Harvest Thermal, another startup backed by the Tarrson Fund, addresses carbon emissions from residential heating. This California-based company offers a smart thermal battery system that integrates heat pumps, insulated hot water tanks, and intelligent controls. The system optimizes heating for water and living spaces by operating during periods when clean, low-cost electricity from solar and wind sources is abundant. This approach aims to reduce both emissions and energy costs without compromising comfort.

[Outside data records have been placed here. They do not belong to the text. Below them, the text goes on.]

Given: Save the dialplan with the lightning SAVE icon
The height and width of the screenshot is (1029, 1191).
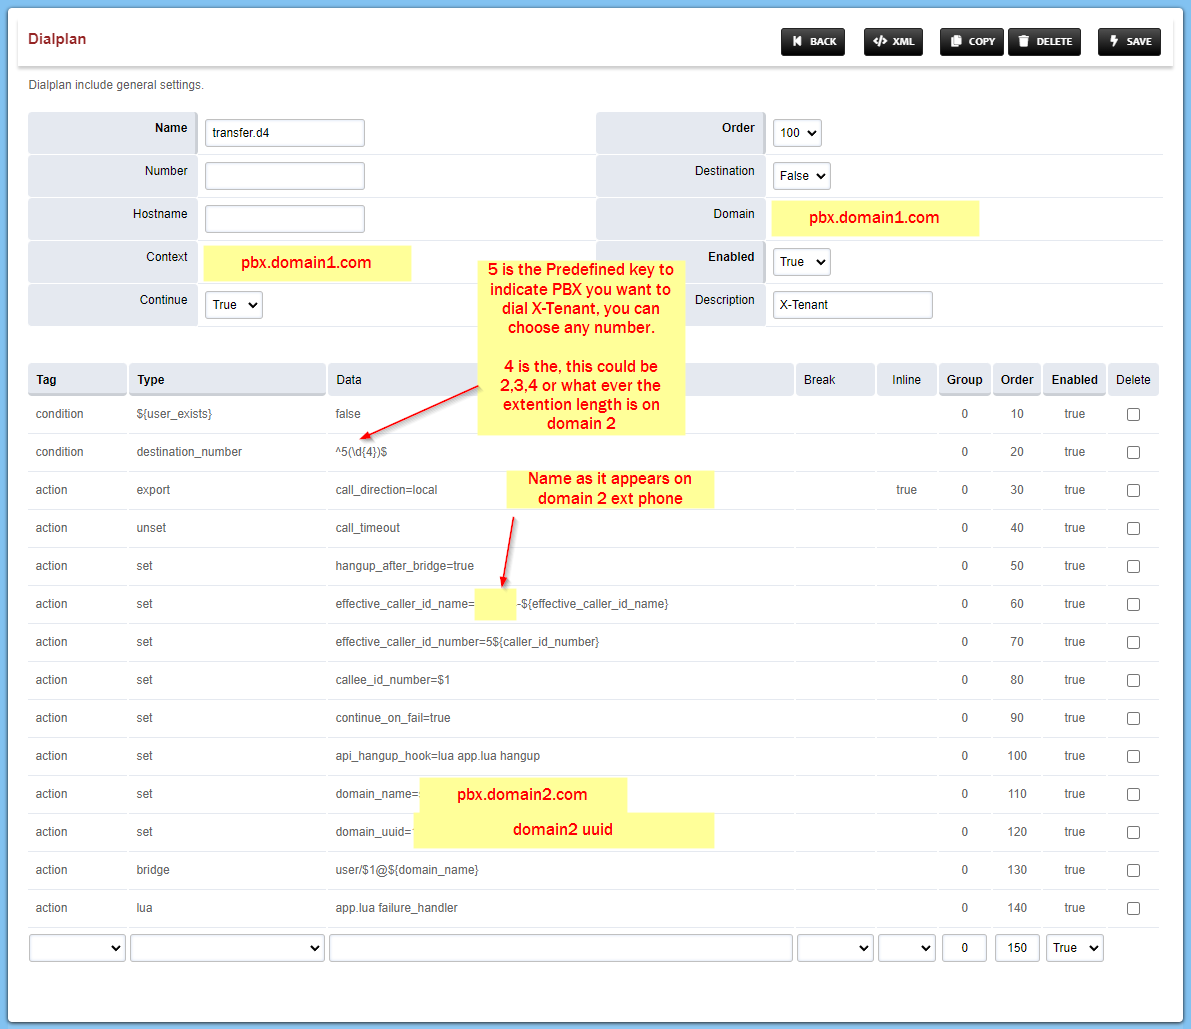Looking at the screenshot, I should click(x=1129, y=41).
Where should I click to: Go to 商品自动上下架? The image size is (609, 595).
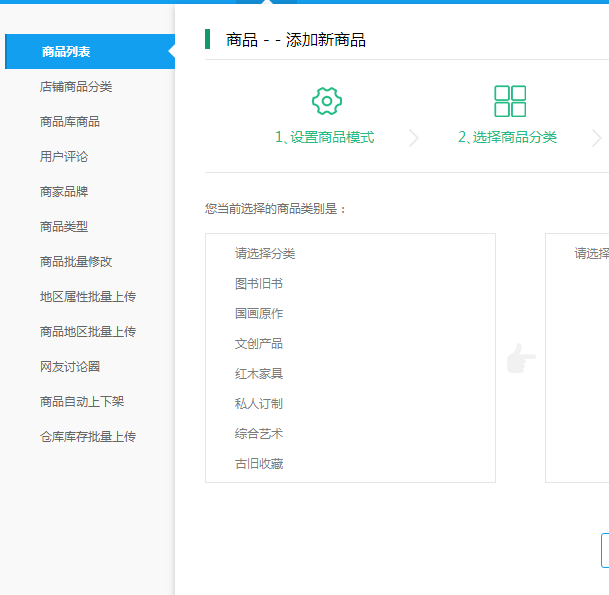(x=82, y=402)
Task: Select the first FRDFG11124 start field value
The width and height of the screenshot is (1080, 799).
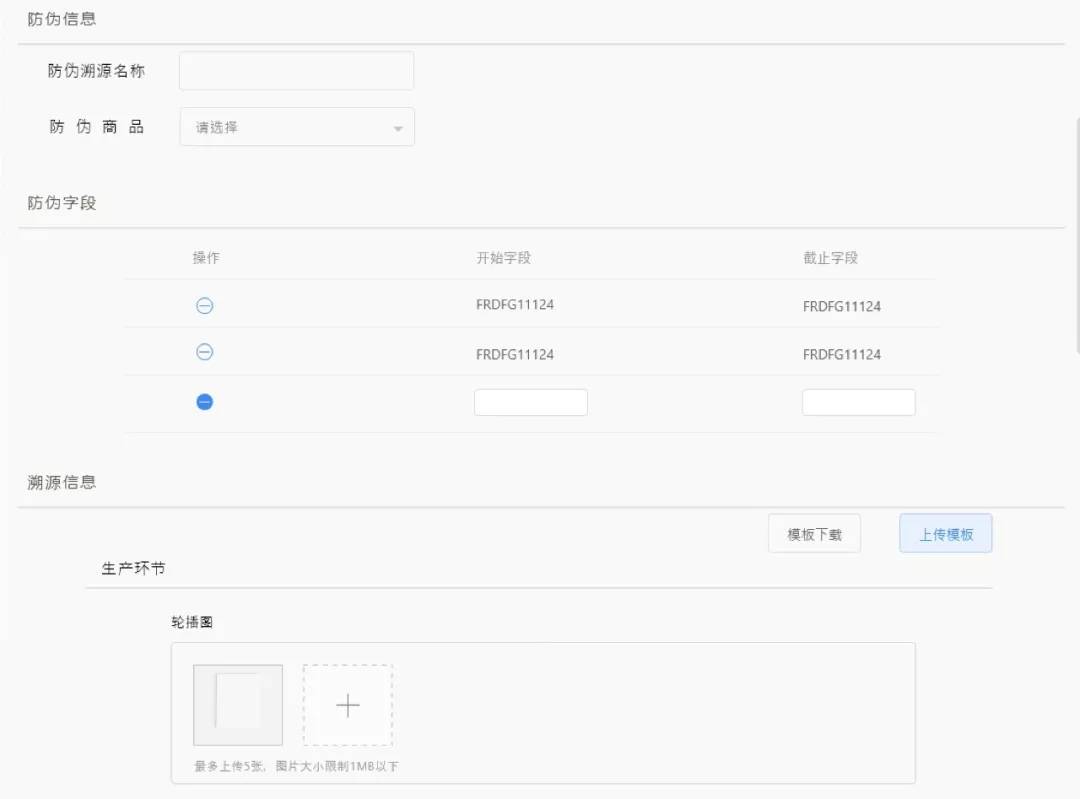Action: point(515,306)
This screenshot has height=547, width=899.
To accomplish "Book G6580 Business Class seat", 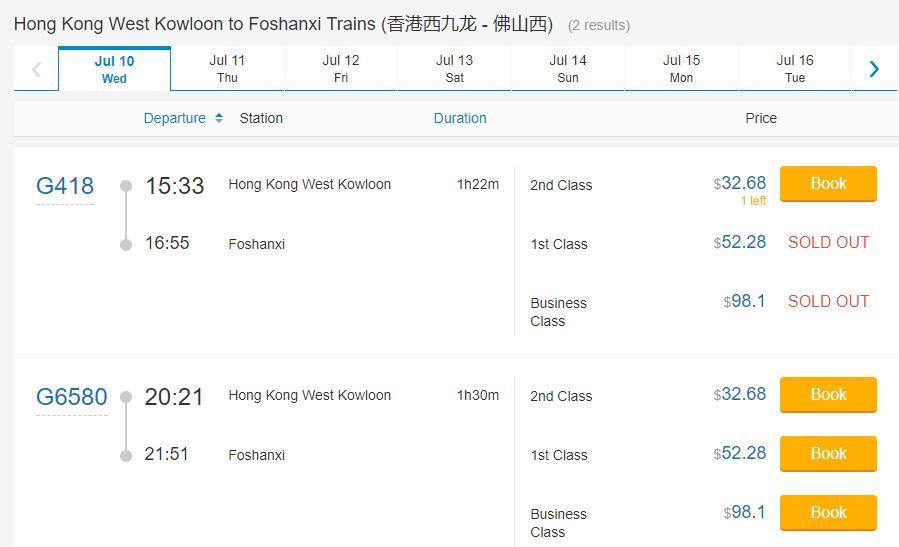I will [828, 513].
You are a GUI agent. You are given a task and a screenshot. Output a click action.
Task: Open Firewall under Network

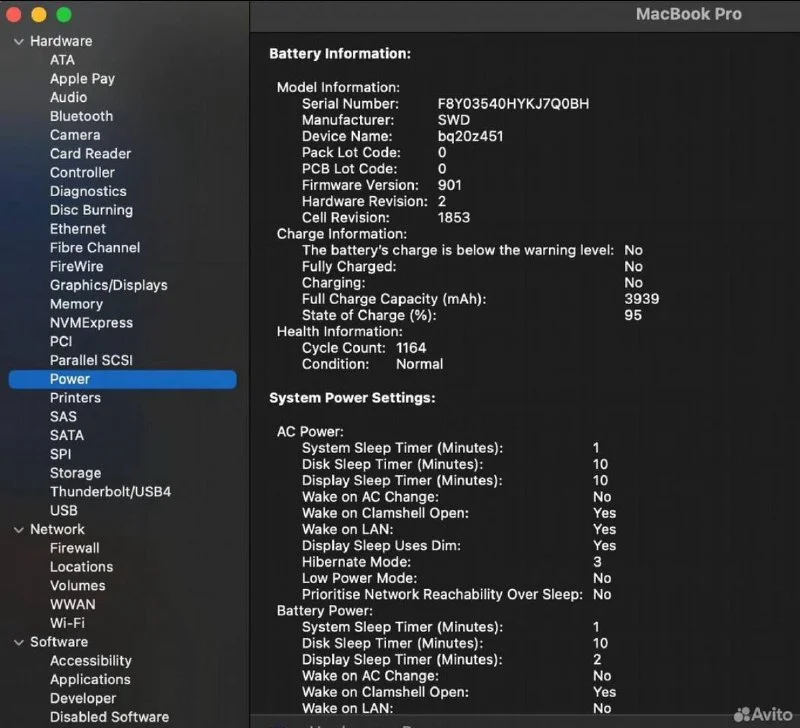click(x=75, y=548)
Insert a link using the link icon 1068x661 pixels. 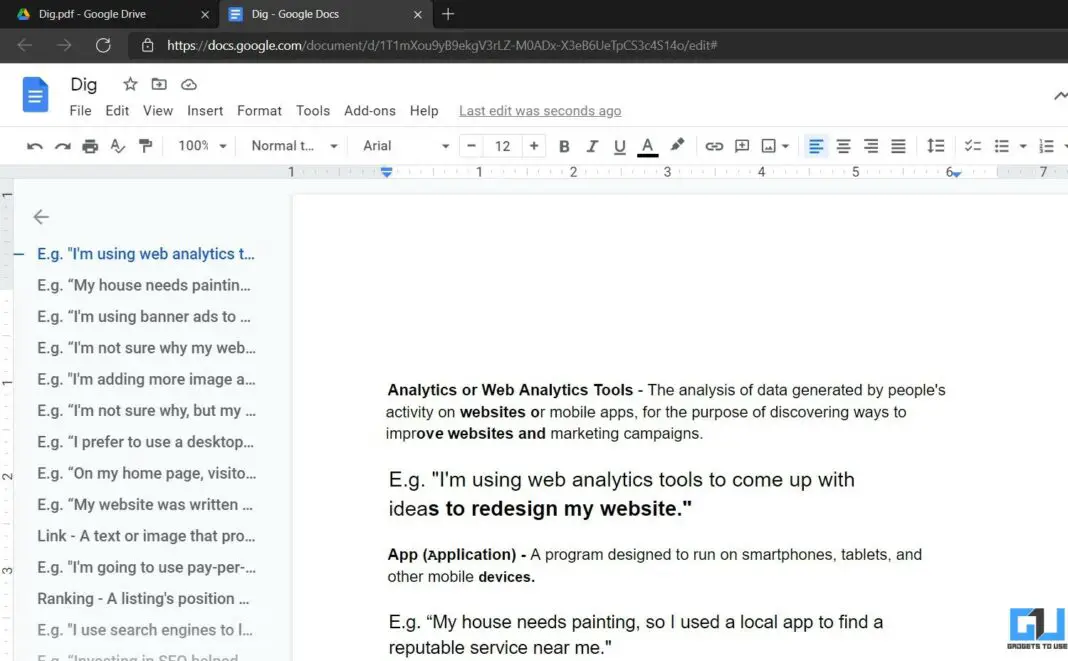pos(714,146)

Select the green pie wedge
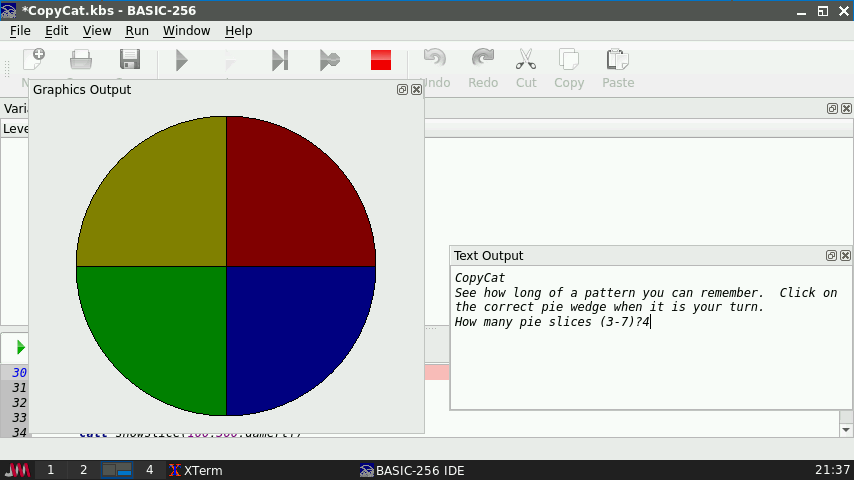click(160, 330)
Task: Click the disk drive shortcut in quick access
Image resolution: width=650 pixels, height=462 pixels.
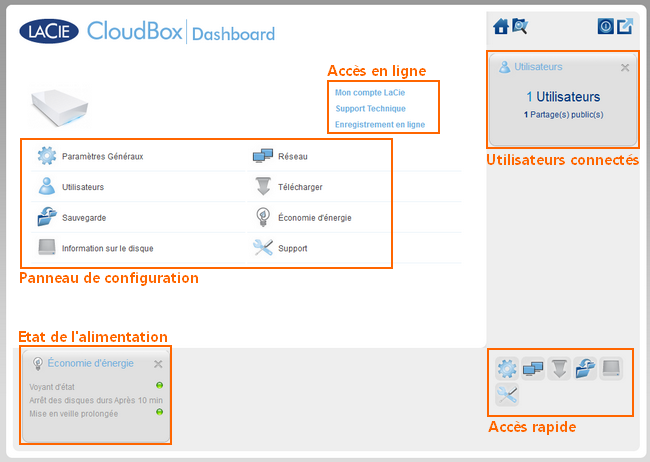Action: pos(611,369)
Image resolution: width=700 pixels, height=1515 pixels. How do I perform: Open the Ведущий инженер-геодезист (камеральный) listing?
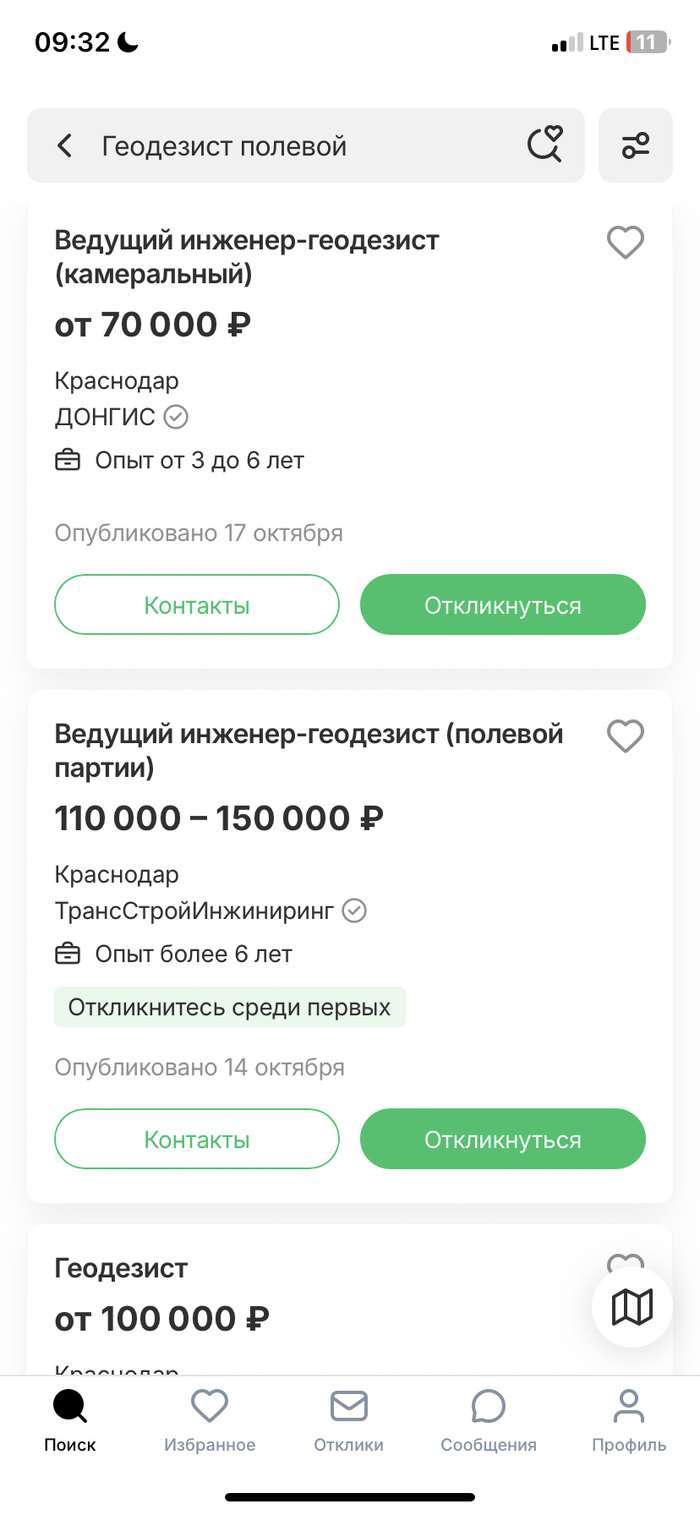247,257
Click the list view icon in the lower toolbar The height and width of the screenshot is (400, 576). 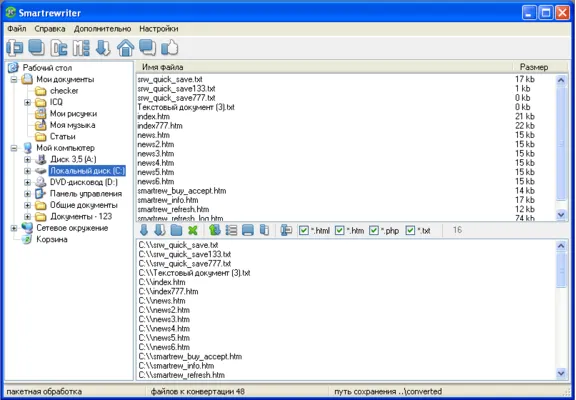231,230
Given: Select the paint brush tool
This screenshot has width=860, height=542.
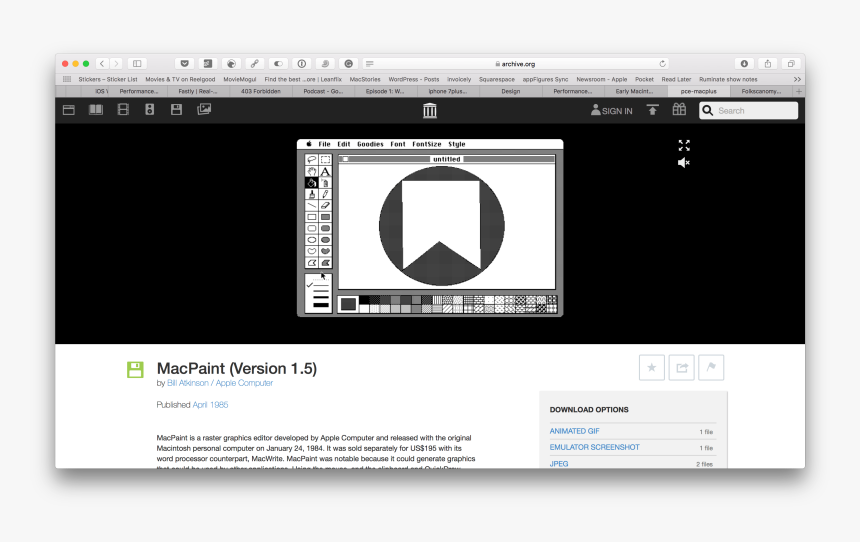Looking at the screenshot, I should [x=311, y=194].
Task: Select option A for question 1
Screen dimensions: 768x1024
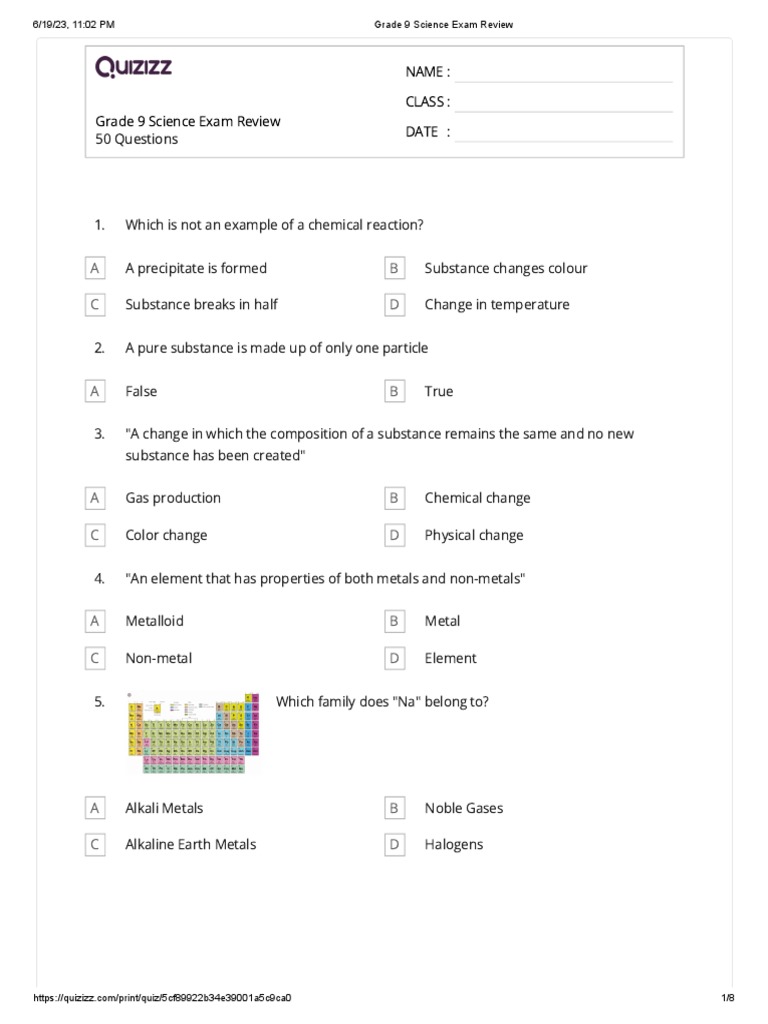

Having secured over $11 million in funding, including a $4 million seed round in 2023, Harvest Thermal is expanding its operations. Partnerships with developers such as KB Home indicate a move towards scalable deployment, especially in states with growing electrification incentives. Through its investment in Harvest Thermal, the Tarrson Fund is supporting technological innovation that contributes to the decarbonization of residential infrastructure.

Beyond Capital: A Collaborative Model

What sets university impact funds apart is their collaborative nature. Students not only invest but also work directly with founders, providing strategic insight, research support, and market analysis. This hands-on partnership enriches the learning experience while helping startups gain traction. This approach emphasizes the fact that meaningful climate impact requires more than money. It demands intellectual capital, trusted networks, and a commitment to systems change.

Conclusion: The New Role of Higher Education

The University of Chicago has long been known for shaping economic theory. With the Tarrson Impact Investment Fund, Booth students are beginning to shape something else: a market where doing good and doing well are the same.

Reader Questions

How can universities scale up student-led impact investing initiatives to drive greater real-world change?